REQUIRED TASK:
Reproduce the lines of the records starting with the line that contains "Find the location" and ending with the line that contains "the icon at the top right corner is", including both of those lines. Leave the pictures out of your copy.
▶
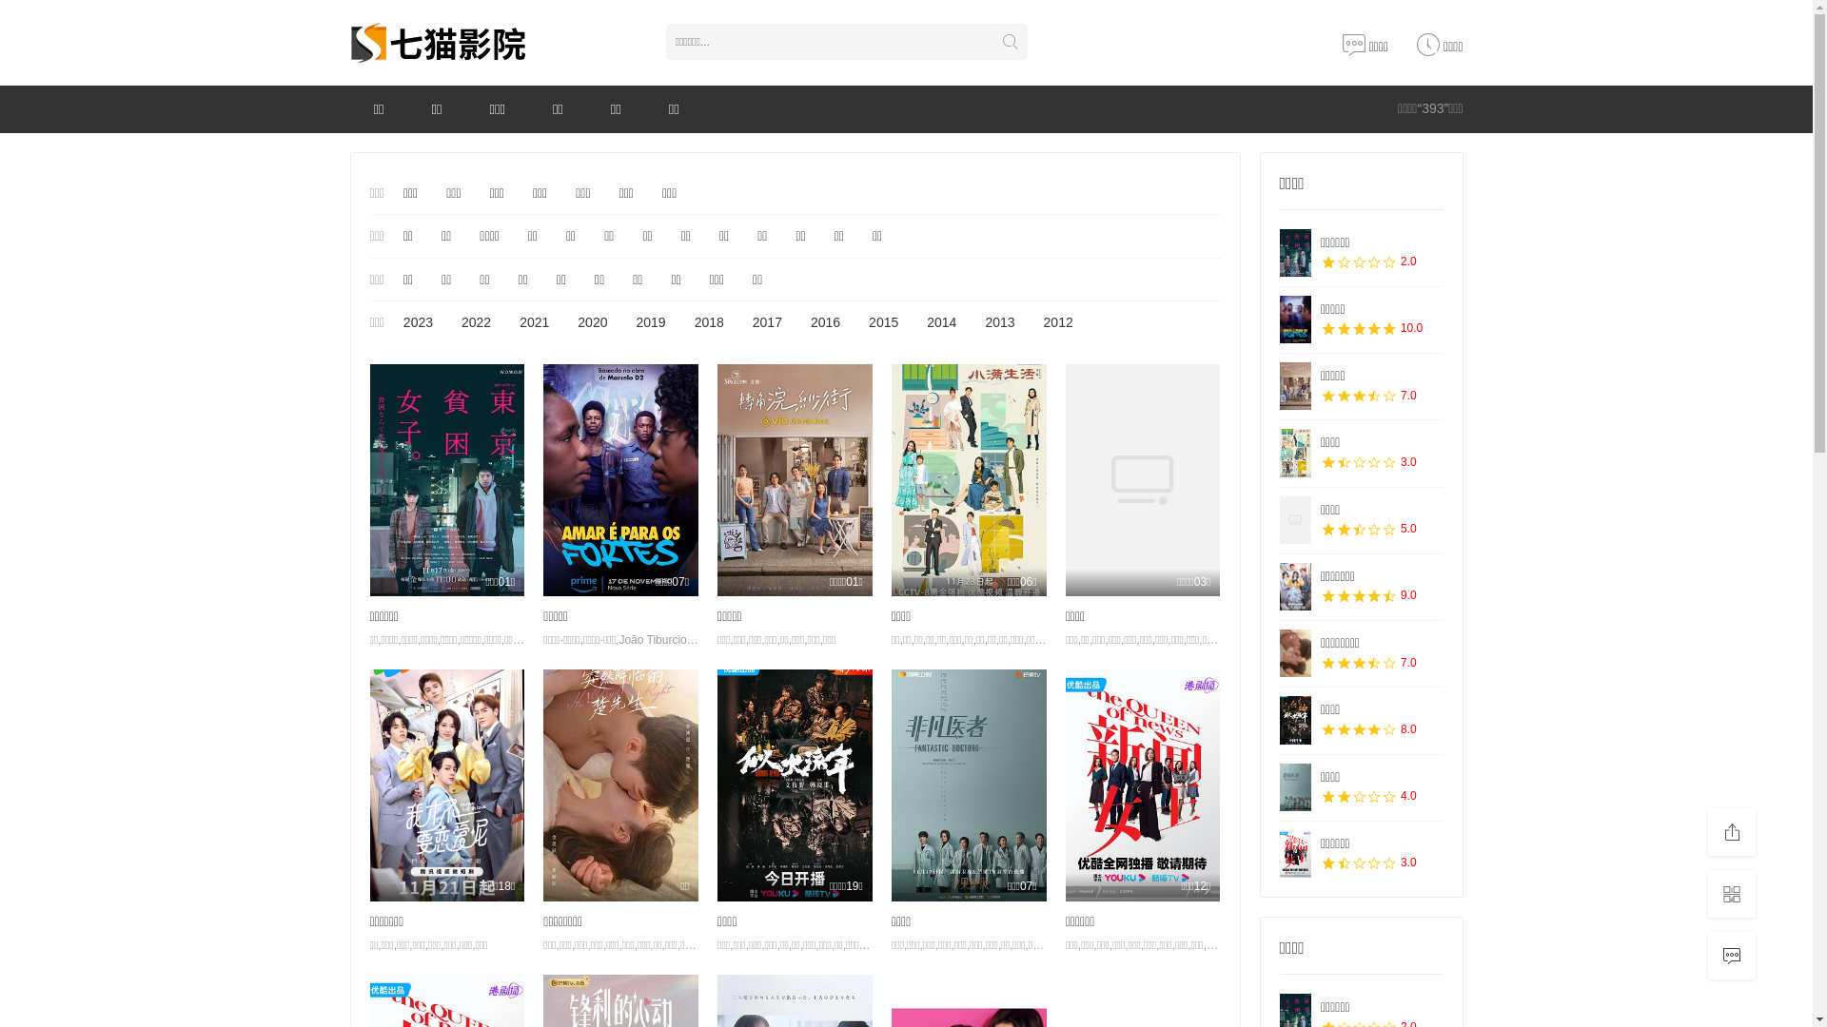 The width and height of the screenshot is (1827, 1027). Describe the element at coordinates (1032, 322) in the screenshot. I see `'2012'` at that location.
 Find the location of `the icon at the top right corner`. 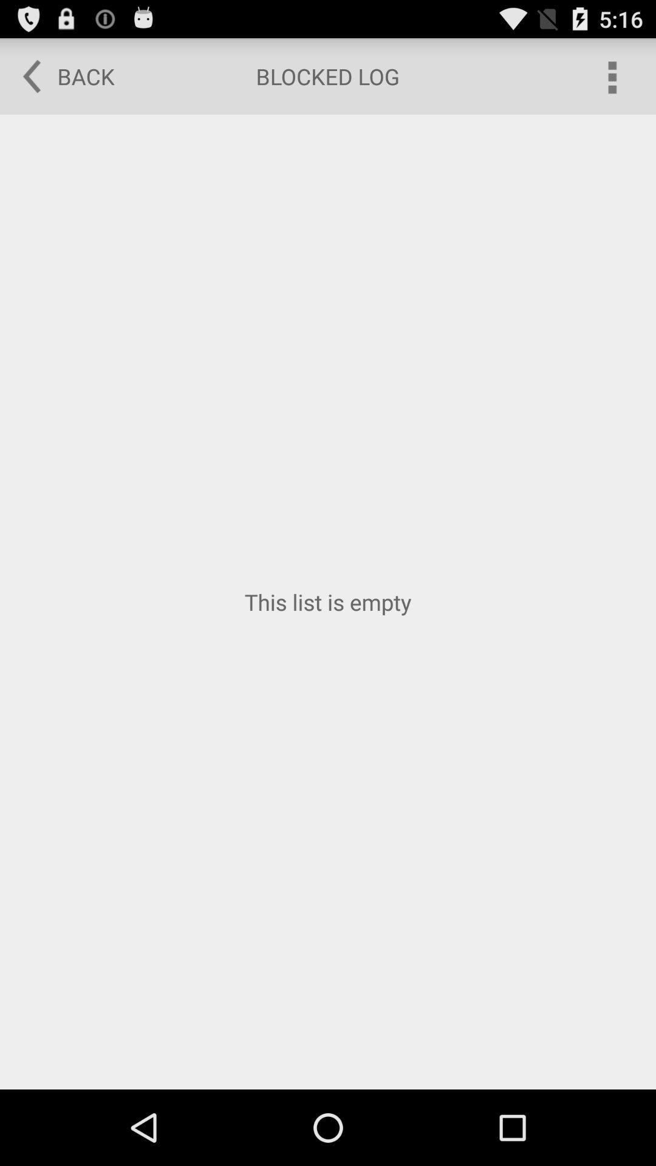

the icon at the top right corner is located at coordinates (611, 75).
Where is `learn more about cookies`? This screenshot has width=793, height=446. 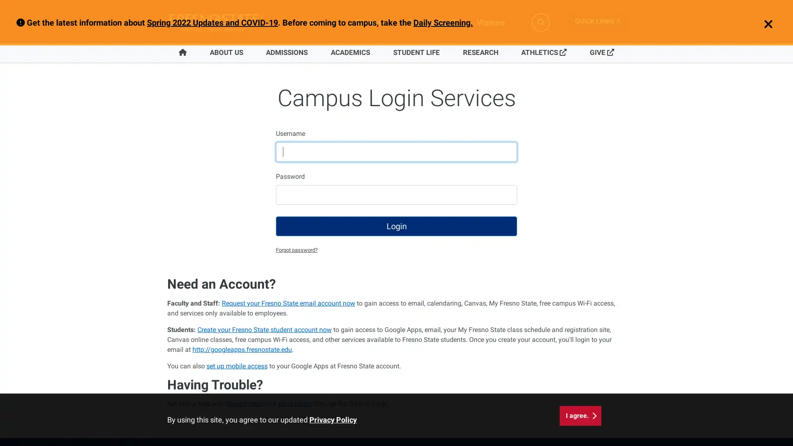
learn more about cookies is located at coordinates (333, 420).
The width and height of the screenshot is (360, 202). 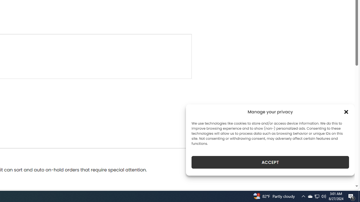 What do you see at coordinates (270, 162) in the screenshot?
I see `'ACCEPT'` at bounding box center [270, 162].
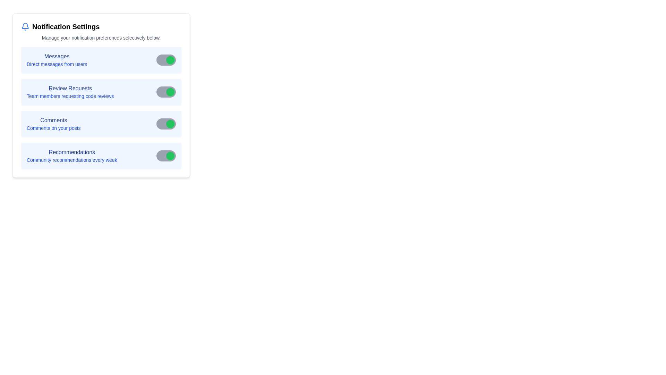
◀
SOLUTION TO THE EXERCISE:
 Find the location of `the icon at the top right corner`. 

the icon at the top right corner is located at coordinates (611, 75).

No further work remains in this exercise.